------ PROVIDED PASSAGE ------
# The dreaded G0715P aligment issue.



## Cygnus A (Mar 25, 2016)

I am new to woodworking, and have sunk more money into this hobby over the past year than I care to admit (especially having not produced much of anything yet). 

Anyways, I was trying to stay within a certain budget early on and picked up the Grizzly G0715P table saw. I had read about alignment issues but those discussions seemed to be several years old with claims from users and members that the alignment issue has been corrected. 


I got mine in September of last year and have struggled with getting smooth/even/consistent cuts. I attributed this to my noobness, and invested even more funds on alignment tools, gauges, etc.. I spent hours on several occasions aligning all parts of the saw, only to make things worse. The dial gauge was showing near perfect alignment, yet my wood was still burning and getting stuck between the fence and blade (dangerous!). 


Stupid me. I failed to check the actual alignment issue others were having. Sure I could align the blade statically, but whenever the blade height was adjusted, the rear kicked out as much as .25" of an inch (measured near the top. So it was probably double that at the horizontal center of the blade). This discovery changed everything. I dug up all of the old threads on the subject and sure enough, my saw exhibits the exact same problem. 


Something else that came out of my alignment investigation is that the riving knife is not vertically parallel to the blade. Meaning the little L-bracket it is attached to is not at a true 90 degrees. 


I've been in contact with Grizzly and they want me to perform alignment a certain way. Was anyone successful with aligning the blade per their instructions? Basically, they said not to align it at full height, loosen the rear trunion and hammer it forward.
------
• _GIVEN PROBLEM A_: In the G0715P forum post, when did the poster get the saw?
• _GIVEN PROBLEM B_: Say whether each statement agrees with the G0715P forum post. Answer yes or no, and quote the deciding words of the post. (i) The dial gauge showed near perfect alignment. (ii) The riving knife is vertically parallel to the blade. (iii) Grizzly said to align the blade at full height.
• _GIVEN PROBLEM C_: Repeat the stretch of the G0715P forum post from "Anyways, I was" through "has been corrected.".
------ DATA BLOCK ------
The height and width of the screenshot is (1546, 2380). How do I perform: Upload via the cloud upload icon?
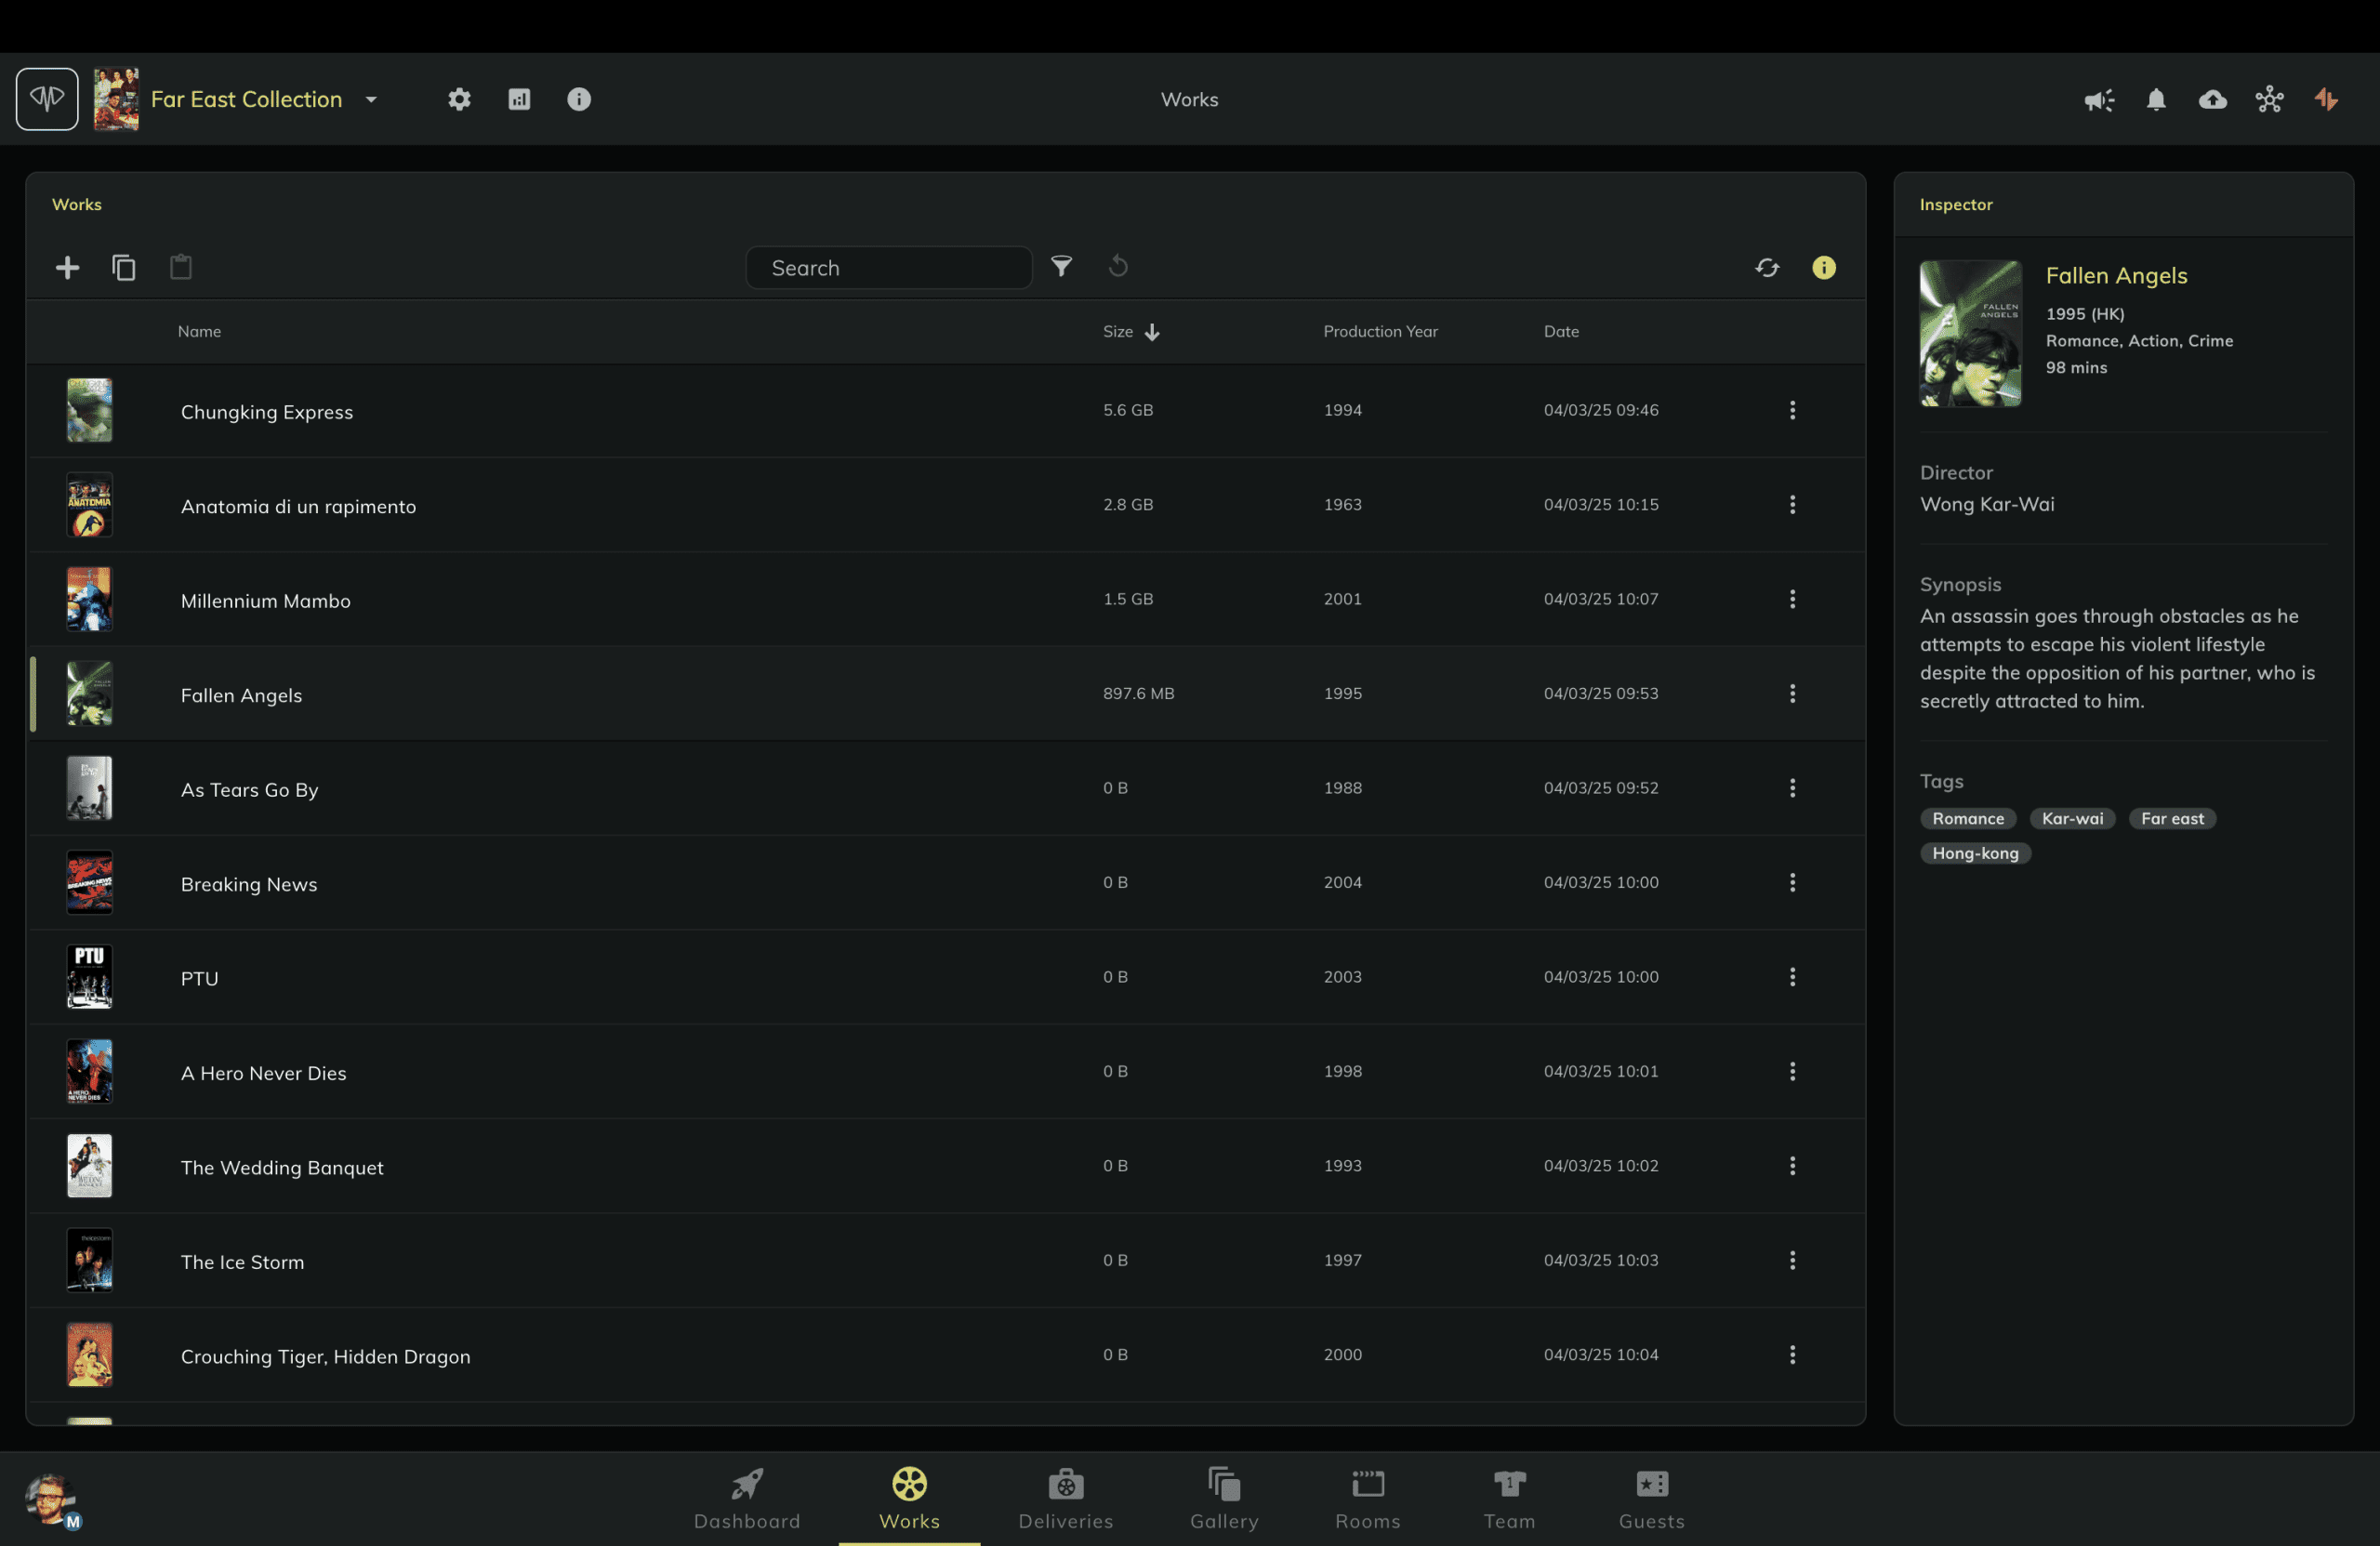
------
• _SOLUTION A_: September of last year.

• _SOLUTION B_:
(i) Yes: "The dial gauge was showing near perfect alignment"
(ii) No: "the riving knife is not vertically parallel to the blade"
(iii) No: "they said not to align it at full height"

• _SOLUTION C_:
Anyways, I was trying to stay within a certain budget early on and picked up the Grizzly G0715P table saw. I had read about alignment issues but those discussions seemed to be several years old with claims from users and members that the alignment issue has been corrected.